Good idea to start a test site 🙂
This:
[types field='session-start' style='text' format='F j, Y, g:i a e'][/types]
Displays:
September 14, 2018, 12:00 am Europe/Amsterdam
Midnight display is correct because it was a date field without a time option.
However, the issue is the database entry. I updated hidden link to have this content:
Text: [types field='session-start' style='text' format='F j, Y, g:i a e'][/types]
Timestamp: [types field='session-start' style='text' format='U'][/types]
This displays:
Putting that into hidden link confirms it is midnight UTC (your server's time zone), not midnight Amsterdam (WP's time zone).
Technical points:
- using PHP's date() will use the server's time zone, which is usually (should be) UTC, but it could be different, and it is open to manipulation by poorly-coded plugins that may utilize date_default_timezone_set() (poorly coded if they don't cleanup after themselves or affect your plugin unintentionally)
- because the WP time zone can change at any time, saving all the timestamps in the database in the time zone from WP's settings is ripe for potential trouble
- therefore the field itself should have a time zone option/field, just like date has optional "time" option/field. The time zone field should not be optional because defaulting to midnight is still time zone dependent.
- make sure the time zone selection list defaults to WP's chosen time zone if it's a valid one from timezone_identifiers_list() (see hidden link, hidden link">code and article written by me)
Alternative solutions:
- PHP DateTime class is the best but only works with valid time zones, and WP pollutes with manual UTC offsets (which, IMO, are only ever chosen by users out of confusion and WP should remove these)
- or you could use strtotime() but you wouldn't do
strtotime( '2018-09-14' )
, instead you would also pass the time zone string:
strtotime( '2018-09-14 Europe/Amsterdam' )
and that would be an accurate timestamp saved to the database (could even support WP's manual UTC offset time zones but this is terrible)

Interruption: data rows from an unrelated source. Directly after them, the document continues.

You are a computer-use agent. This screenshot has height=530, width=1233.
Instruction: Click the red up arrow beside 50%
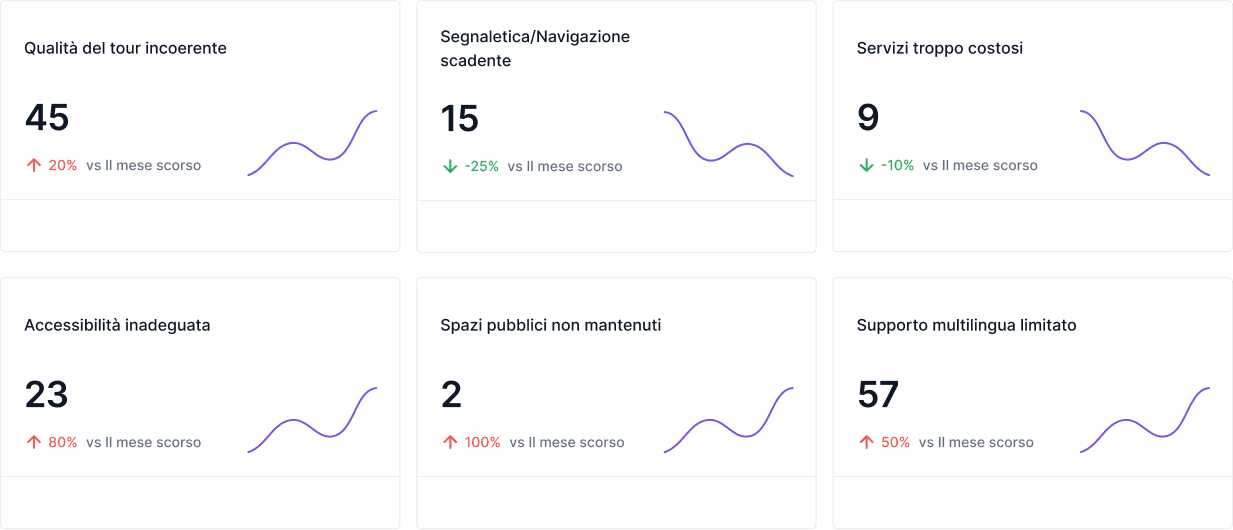tap(867, 442)
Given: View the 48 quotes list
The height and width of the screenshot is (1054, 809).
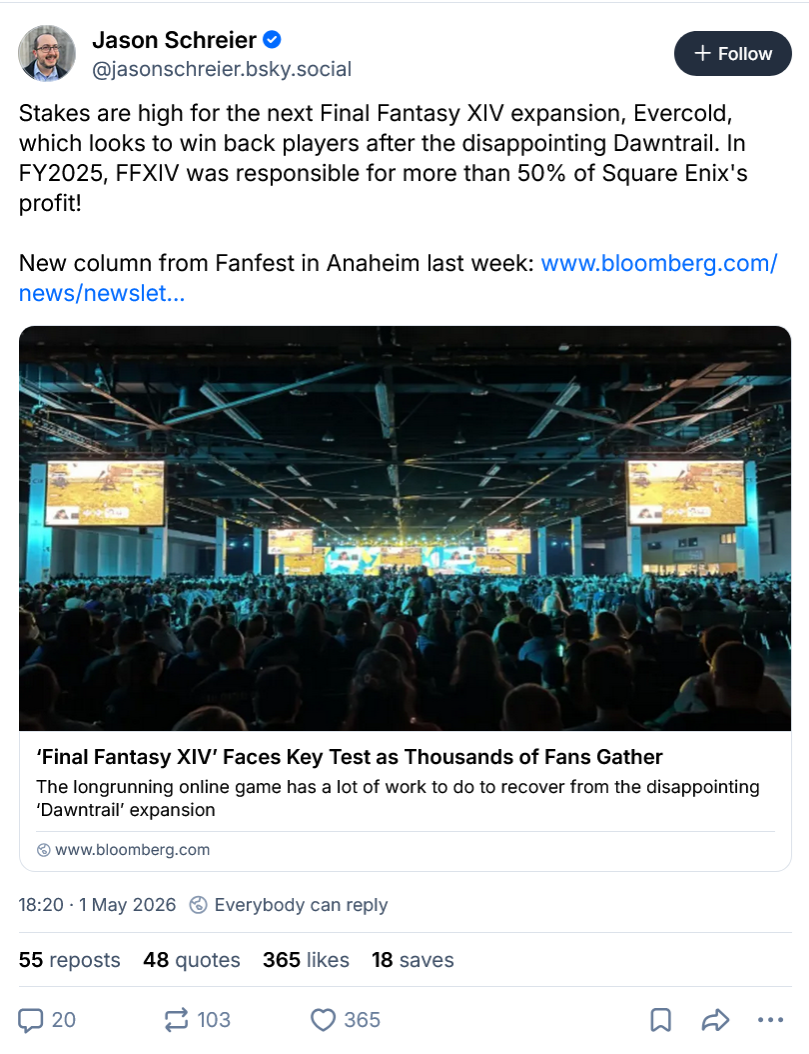Looking at the screenshot, I should (x=191, y=960).
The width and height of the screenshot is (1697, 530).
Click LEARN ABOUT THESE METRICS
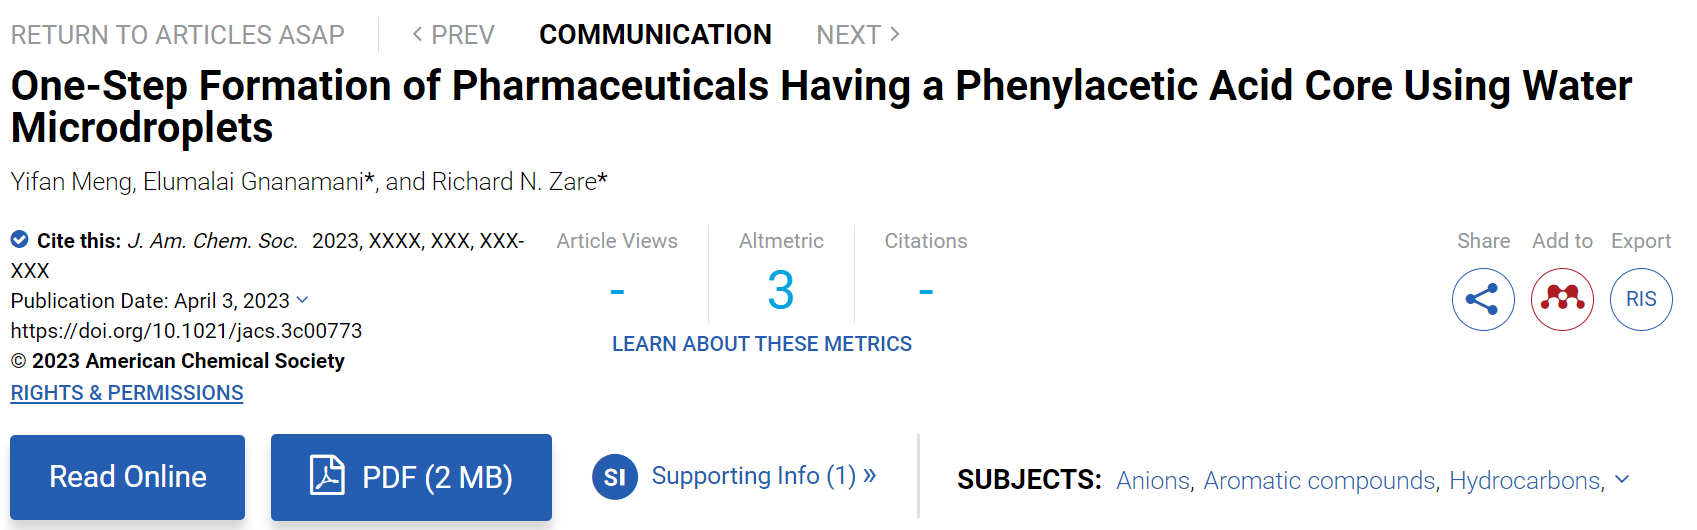click(762, 344)
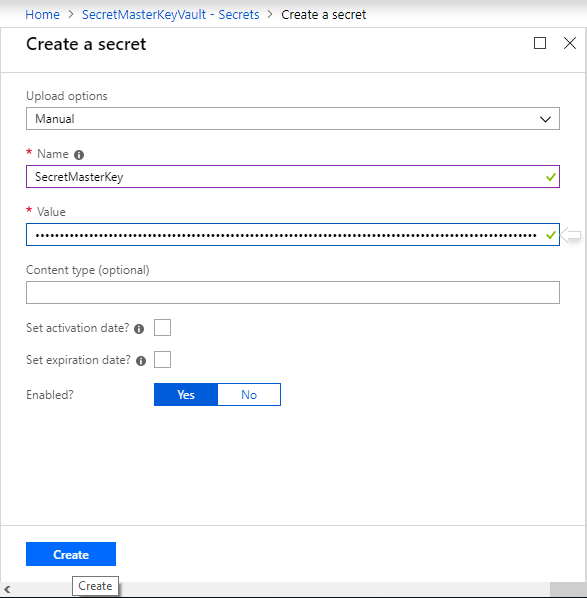Screen dimensions: 587x598
Task: Close the Create a secret blade
Action: (570, 43)
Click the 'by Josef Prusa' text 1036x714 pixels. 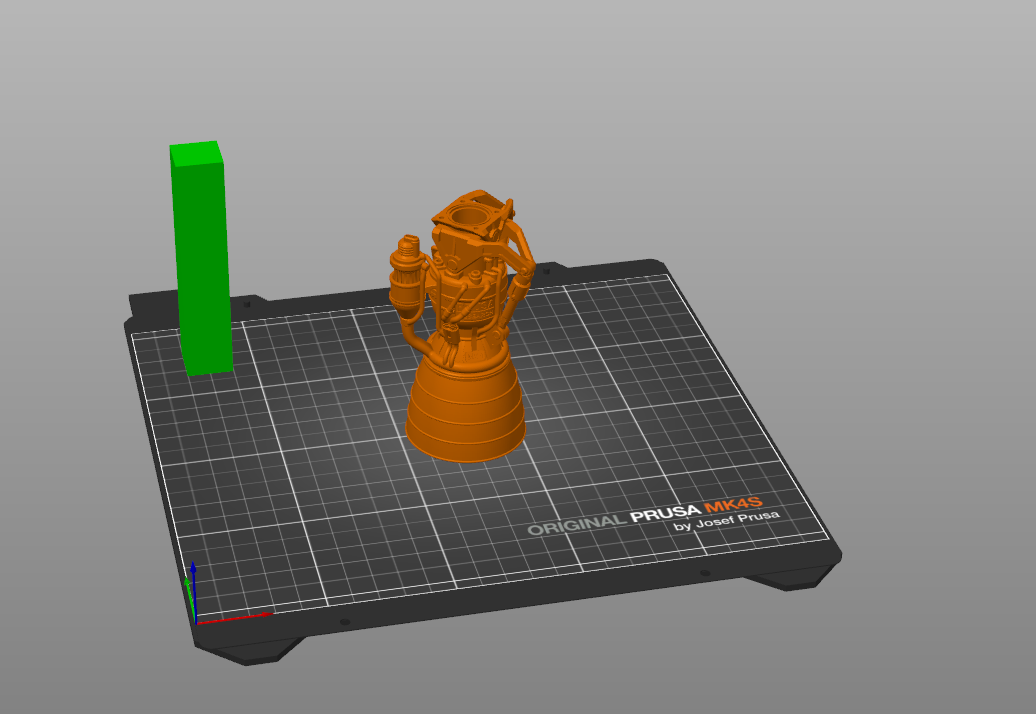pyautogui.click(x=726, y=520)
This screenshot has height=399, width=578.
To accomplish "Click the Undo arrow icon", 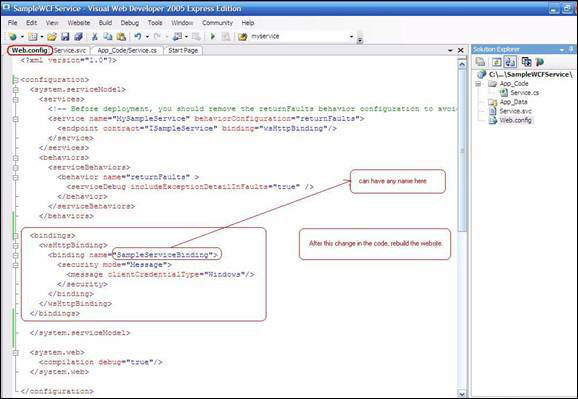I will click(x=138, y=37).
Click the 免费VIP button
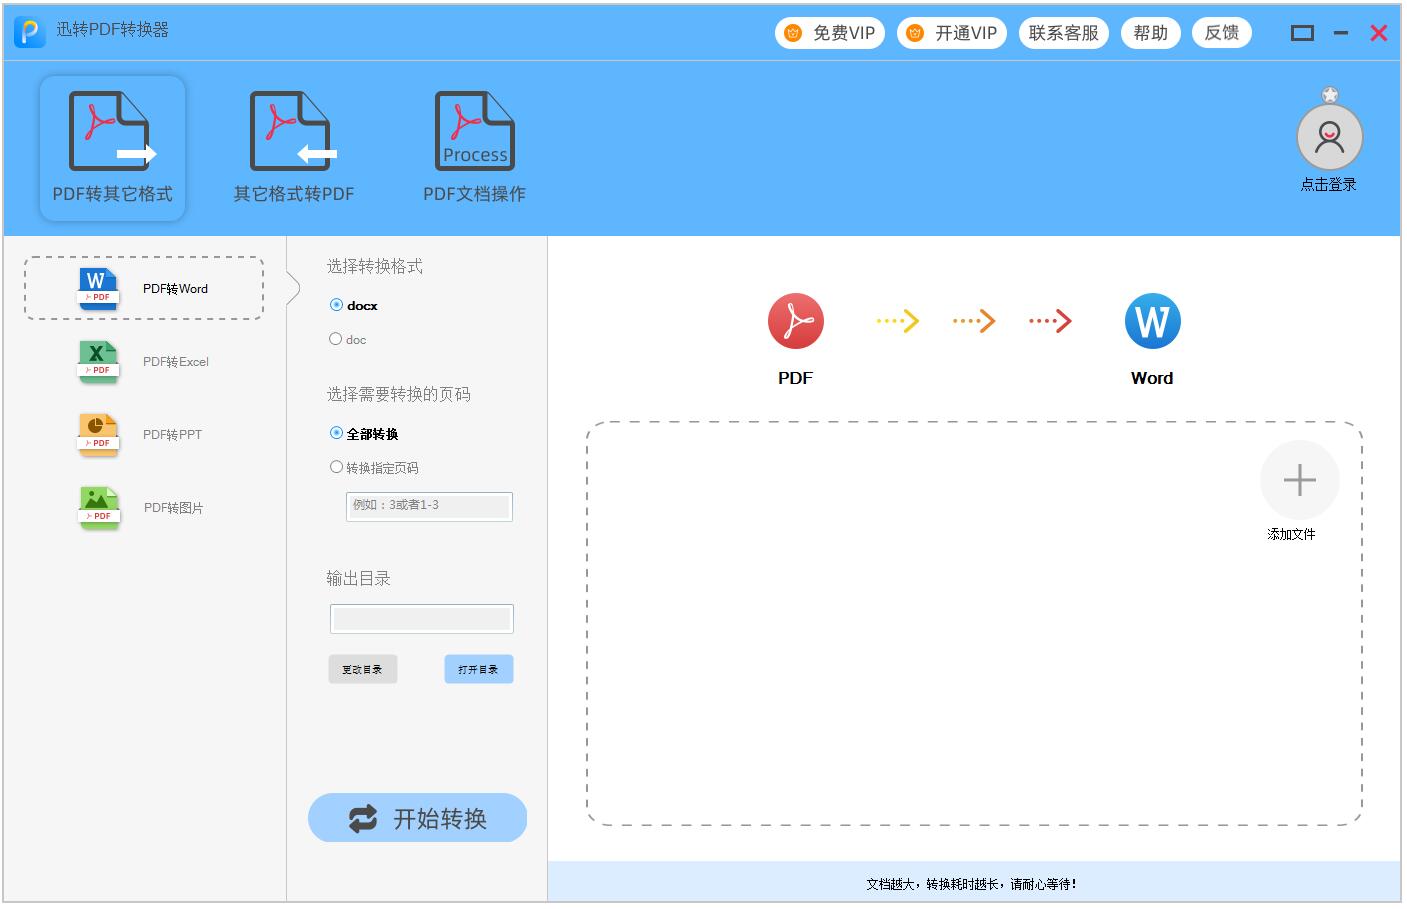Screen dimensions: 1407x909 pyautogui.click(x=829, y=33)
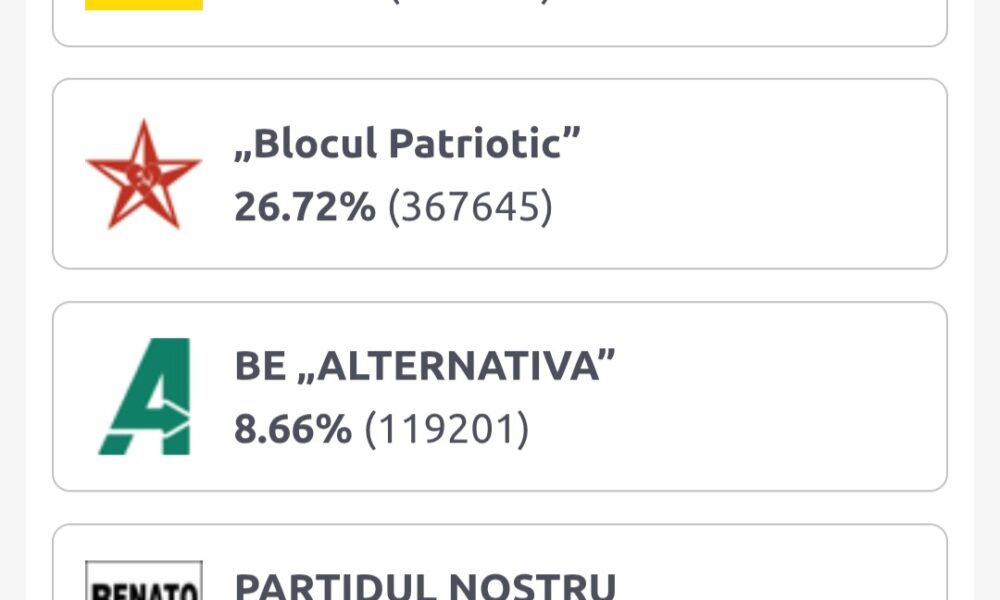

- Even better, instead of saving timestamps, save as a serialized array containing the date, time, and time zone:
['date' => '2018-09-14', 'time' => '17:30:00', 'time_zone' => 'Europe/Amsterdam' ]
- Doing it this way will have many benefits: could build multi-time zone apps (calendar) and support people outside of the site's own time zone (site is in Chicago, users are across all of the USA); human-readable database entries; your shortcode/function could add a time zone parameter, which would allow for converting from the saved time to any other valid time zone (if not set, would use the field's time zone value, of course)
I'm happy to help more if needed. My goal is that your product is made better by handling "time" correctly (fixing the bug) and hopefully also making it more robust (features).